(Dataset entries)
--- --- ---

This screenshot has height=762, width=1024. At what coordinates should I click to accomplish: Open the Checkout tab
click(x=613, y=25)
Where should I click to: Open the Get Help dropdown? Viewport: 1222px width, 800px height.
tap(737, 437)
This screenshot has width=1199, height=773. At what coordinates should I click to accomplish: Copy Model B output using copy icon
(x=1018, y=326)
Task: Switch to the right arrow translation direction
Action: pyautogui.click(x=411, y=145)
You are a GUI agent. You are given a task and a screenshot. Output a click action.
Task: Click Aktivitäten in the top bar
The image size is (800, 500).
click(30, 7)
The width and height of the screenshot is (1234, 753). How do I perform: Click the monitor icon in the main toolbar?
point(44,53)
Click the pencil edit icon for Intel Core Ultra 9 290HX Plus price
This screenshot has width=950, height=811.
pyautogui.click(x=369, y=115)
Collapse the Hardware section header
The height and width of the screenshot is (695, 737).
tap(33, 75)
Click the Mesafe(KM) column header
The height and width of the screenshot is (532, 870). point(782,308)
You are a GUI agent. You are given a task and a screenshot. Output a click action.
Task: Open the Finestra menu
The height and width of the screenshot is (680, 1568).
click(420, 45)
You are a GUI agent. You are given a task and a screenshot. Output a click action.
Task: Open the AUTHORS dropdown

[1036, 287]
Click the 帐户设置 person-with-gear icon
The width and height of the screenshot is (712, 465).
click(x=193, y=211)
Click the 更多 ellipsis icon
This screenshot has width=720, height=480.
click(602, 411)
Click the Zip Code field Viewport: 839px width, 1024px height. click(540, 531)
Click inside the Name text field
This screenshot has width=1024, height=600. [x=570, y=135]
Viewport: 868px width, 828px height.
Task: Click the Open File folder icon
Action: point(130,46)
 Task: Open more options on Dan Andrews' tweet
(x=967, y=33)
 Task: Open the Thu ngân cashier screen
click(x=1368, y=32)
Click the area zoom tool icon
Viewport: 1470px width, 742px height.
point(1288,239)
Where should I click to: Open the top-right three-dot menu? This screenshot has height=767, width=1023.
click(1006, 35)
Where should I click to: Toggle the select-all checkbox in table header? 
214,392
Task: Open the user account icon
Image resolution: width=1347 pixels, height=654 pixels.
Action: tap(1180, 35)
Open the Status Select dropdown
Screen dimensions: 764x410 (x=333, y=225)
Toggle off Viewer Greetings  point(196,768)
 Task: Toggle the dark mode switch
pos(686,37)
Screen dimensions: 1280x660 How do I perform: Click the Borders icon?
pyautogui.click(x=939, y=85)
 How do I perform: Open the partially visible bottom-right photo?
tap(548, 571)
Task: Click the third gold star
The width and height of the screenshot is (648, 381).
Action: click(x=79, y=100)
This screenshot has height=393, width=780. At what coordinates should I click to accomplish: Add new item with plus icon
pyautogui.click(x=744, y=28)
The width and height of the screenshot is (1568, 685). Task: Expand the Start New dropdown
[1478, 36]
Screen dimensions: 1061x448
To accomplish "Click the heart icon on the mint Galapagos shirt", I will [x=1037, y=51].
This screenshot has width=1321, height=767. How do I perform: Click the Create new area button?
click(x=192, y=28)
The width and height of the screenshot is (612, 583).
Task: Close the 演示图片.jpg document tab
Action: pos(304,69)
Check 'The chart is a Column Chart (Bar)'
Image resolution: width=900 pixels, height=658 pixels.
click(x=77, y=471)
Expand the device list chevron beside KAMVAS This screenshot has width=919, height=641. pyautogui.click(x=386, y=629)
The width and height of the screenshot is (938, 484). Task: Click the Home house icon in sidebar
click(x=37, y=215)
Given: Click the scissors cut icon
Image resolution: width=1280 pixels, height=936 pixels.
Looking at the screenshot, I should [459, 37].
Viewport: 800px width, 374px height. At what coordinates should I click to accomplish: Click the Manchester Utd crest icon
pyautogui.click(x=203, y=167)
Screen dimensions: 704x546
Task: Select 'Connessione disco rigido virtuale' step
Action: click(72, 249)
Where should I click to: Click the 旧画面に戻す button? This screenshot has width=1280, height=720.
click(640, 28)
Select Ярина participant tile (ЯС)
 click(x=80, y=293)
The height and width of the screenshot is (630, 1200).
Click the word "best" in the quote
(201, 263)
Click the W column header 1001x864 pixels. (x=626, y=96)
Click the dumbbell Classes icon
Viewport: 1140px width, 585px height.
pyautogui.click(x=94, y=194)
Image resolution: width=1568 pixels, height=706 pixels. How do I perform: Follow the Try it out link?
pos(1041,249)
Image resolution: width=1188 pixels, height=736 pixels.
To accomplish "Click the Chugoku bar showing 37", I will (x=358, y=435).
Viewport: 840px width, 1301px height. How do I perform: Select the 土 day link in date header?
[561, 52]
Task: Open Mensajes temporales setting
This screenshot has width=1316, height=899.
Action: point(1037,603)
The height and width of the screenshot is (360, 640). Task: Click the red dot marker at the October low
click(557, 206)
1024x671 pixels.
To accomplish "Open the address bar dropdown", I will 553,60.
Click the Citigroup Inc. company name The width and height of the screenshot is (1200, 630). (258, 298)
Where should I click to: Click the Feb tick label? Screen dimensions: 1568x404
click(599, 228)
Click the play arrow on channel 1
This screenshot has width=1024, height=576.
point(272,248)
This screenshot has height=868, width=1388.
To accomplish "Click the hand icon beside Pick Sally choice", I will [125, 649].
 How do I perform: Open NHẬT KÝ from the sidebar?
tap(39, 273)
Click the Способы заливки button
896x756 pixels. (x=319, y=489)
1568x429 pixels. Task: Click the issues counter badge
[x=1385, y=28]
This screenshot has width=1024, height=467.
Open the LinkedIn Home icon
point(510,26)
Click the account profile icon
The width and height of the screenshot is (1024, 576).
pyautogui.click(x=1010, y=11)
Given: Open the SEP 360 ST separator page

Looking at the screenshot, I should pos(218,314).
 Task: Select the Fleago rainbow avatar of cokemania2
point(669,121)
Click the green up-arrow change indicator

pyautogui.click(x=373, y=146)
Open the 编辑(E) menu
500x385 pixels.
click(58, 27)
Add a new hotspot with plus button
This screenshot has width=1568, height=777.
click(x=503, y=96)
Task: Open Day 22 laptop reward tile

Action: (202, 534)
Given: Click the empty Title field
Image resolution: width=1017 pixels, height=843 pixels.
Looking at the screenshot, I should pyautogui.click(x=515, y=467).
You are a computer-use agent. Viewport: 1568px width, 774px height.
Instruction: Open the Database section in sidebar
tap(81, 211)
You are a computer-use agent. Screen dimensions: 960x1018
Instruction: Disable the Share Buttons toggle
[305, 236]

--- --- ---

Task description: Please repeat the data above verbatim, all of it.

Response:
This screenshot has height=762, width=1024. At what coordinates should I click to accomplish: Open the Checkout tab
click(x=613, y=25)
Where should I click to: Open the Get Help dropdown? Viewport: 1222px width, 800px height.
tap(737, 437)
This screenshot has width=1199, height=773. At what coordinates should I click to accomplish: Copy Model B output using copy icon
(x=1018, y=326)
Task: Switch to the right arrow translation direction
Action: pyautogui.click(x=411, y=145)
You are a GUI agent. You are given a task and a screenshot. Output a click action.
Task: Click Aktivitäten in the top bar
The image size is (800, 500).
click(30, 7)
The width and height of the screenshot is (1234, 753). How do I perform: Click the monitor icon in the main toolbar?
point(44,53)
Click the pencil edit icon for Intel Core Ultra 9 290HX Plus price
This screenshot has width=950, height=811.
pyautogui.click(x=369, y=115)
Collapse the Hardware section header
The height and width of the screenshot is (695, 737).
tap(33, 75)
Click the Mesafe(KM) column header
The height and width of the screenshot is (532, 870). point(782,308)
You are a GUI agent. You are given a task and a screenshot. Output a click action.
Task: Open the Finestra menu
The height and width of the screenshot is (680, 1568).
click(420, 45)
You are a GUI agent. You are given a task and a screenshot. Output a click action.
Task: Open the AUTHORS dropdown

[1036, 287]
Click the 帐户设置 person-with-gear icon
The width and height of the screenshot is (712, 465).
click(x=193, y=211)
Click the 更多 ellipsis icon
This screenshot has width=720, height=480.
click(602, 411)
Click the Zip Code field Viewport: 839px width, 1024px height. click(540, 531)
Click inside the Name text field
This screenshot has width=1024, height=600. [x=570, y=135]
Viewport: 868px width, 828px height.
Task: Click the Open File folder icon
Action: point(130,46)
 Task: Open more options on Dan Andrews' tweet
(x=967, y=33)
 Task: Open the Thu ngân cashier screen
click(x=1368, y=32)
Click the area zoom tool icon
Viewport: 1470px width, 742px height.
point(1288,239)
Where should I click to: Open the top-right three-dot menu? This screenshot has height=767, width=1023.
click(1006, 35)
Where should I click to: Toggle the select-all checkbox in table header? 
214,392
Task: Open the user account icon
Image resolution: width=1347 pixels, height=654 pixels.
Action: tap(1180, 35)
Open the Status Select dropdown
Screen dimensions: 764x410 (x=333, y=225)
Toggle off Viewer Greetings  point(196,768)
 Task: Toggle the dark mode switch
pos(686,37)
Screen dimensions: 1280x660 How do I perform: Click the Borders icon?
pyautogui.click(x=939, y=85)
 How do I perform: Open the partially visible bottom-right photo?
tap(548, 571)
Task: Click the third gold star
The width and height of the screenshot is (648, 381).
Action: click(x=79, y=100)
This screenshot has height=393, width=780. At what coordinates should I click to accomplish: Add new item with plus icon
pyautogui.click(x=744, y=28)
The width and height of the screenshot is (1568, 685). Task: Expand the Start New dropdown
[1478, 36]
Screen dimensions: 1061x448
To accomplish "Click the heart icon on the mint Galapagos shirt", I will [x=1037, y=51].
This screenshot has width=1321, height=767. How do I perform: Click the Create new area button?
click(x=192, y=28)
The width and height of the screenshot is (612, 583).
Task: Close the 演示图片.jpg document tab
Action: pos(304,69)
Check 'The chart is a Column Chart (Bar)'
Image resolution: width=900 pixels, height=658 pixels.
click(x=77, y=471)
Expand the device list chevron beside KAMVAS This screenshot has width=919, height=641. pyautogui.click(x=386, y=629)
The width and height of the screenshot is (938, 484). Task: Click the Home house icon in sidebar
click(x=37, y=215)
Given: Click the scissors cut icon
Image resolution: width=1280 pixels, height=936 pixels.
Looking at the screenshot, I should [459, 37].
Viewport: 800px width, 374px height. At what coordinates should I click to accomplish: Click the Manchester Utd crest icon
pyautogui.click(x=203, y=167)
Screen dimensions: 704x546
Task: Select 'Connessione disco rigido virtuale' step
Action: click(72, 249)
Where should I click to: Click the 旧画面に戻す button? This screenshot has width=1280, height=720.
click(640, 28)
Select Ярина participant tile (ЯС)
 click(x=80, y=293)
The height and width of the screenshot is (630, 1200).
Click the word "best" in the quote
(201, 263)
Click the W column header 1001x864 pixels. (x=626, y=96)
Click the dumbbell Classes icon
Viewport: 1140px width, 585px height.
pyautogui.click(x=94, y=194)
Image resolution: width=1568 pixels, height=706 pixels. How do I perform: Follow the Try it out link?
pos(1041,249)
Image resolution: width=1188 pixels, height=736 pixels.
To accomplish "Click the Chugoku bar showing 37", I will (x=358, y=435).
Viewport: 840px width, 1301px height. How do I perform: Select the 土 day link in date header?
[561, 52]
Task: Open Mensajes temporales setting
This screenshot has width=1316, height=899.
Action: point(1037,603)
The height and width of the screenshot is (360, 640). Task: Click the red dot marker at the October low
click(557, 206)
1024x671 pixels.
To accomplish "Open the address bar dropdown", I will 553,60.
Click the Citigroup Inc. company name The width and height of the screenshot is (1200, 630). (258, 298)
Where should I click to: Click the Feb tick label? Screen dimensions: 1568x404
click(599, 228)
Click the play arrow on channel 1
This screenshot has width=1024, height=576.
point(272,248)
This screenshot has height=868, width=1388.
To accomplish "Click the hand icon beside Pick Sally choice", I will [125, 649].
 How do I perform: Open NHẬT KÝ from the sidebar?
tap(39, 273)
Click the Способы заливки button
896x756 pixels. (x=319, y=489)
1568x429 pixels. Task: Click the issues counter badge
[x=1385, y=28]
This screenshot has width=1024, height=467.
Open the LinkedIn Home icon
point(510,26)
Click the account profile icon
The width and height of the screenshot is (1024, 576).
pyautogui.click(x=1010, y=11)
Given: Open the SEP 360 ST separator page

Looking at the screenshot, I should pos(218,314).
 Task: Select the Fleago rainbow avatar of cokemania2
point(669,121)
Click the green up-arrow change indicator

pyautogui.click(x=373, y=146)
Open the 编辑(E) menu
500x385 pixels.
click(58, 27)
Add a new hotspot with plus button
This screenshot has width=1568, height=777.
click(x=503, y=96)
Task: Open Day 22 laptop reward tile

Action: (202, 534)
Given: Click the empty Title field
Image resolution: width=1017 pixels, height=843 pixels.
Looking at the screenshot, I should pyautogui.click(x=515, y=467).
You are a computer-use agent. Viewport: 1568px width, 774px height.
Instruction: Open the Database section in sidebar
tap(81, 211)
You are a computer-use agent. Screen dimensions: 960x1018
Instruction: Disable the Share Buttons toggle
[305, 236]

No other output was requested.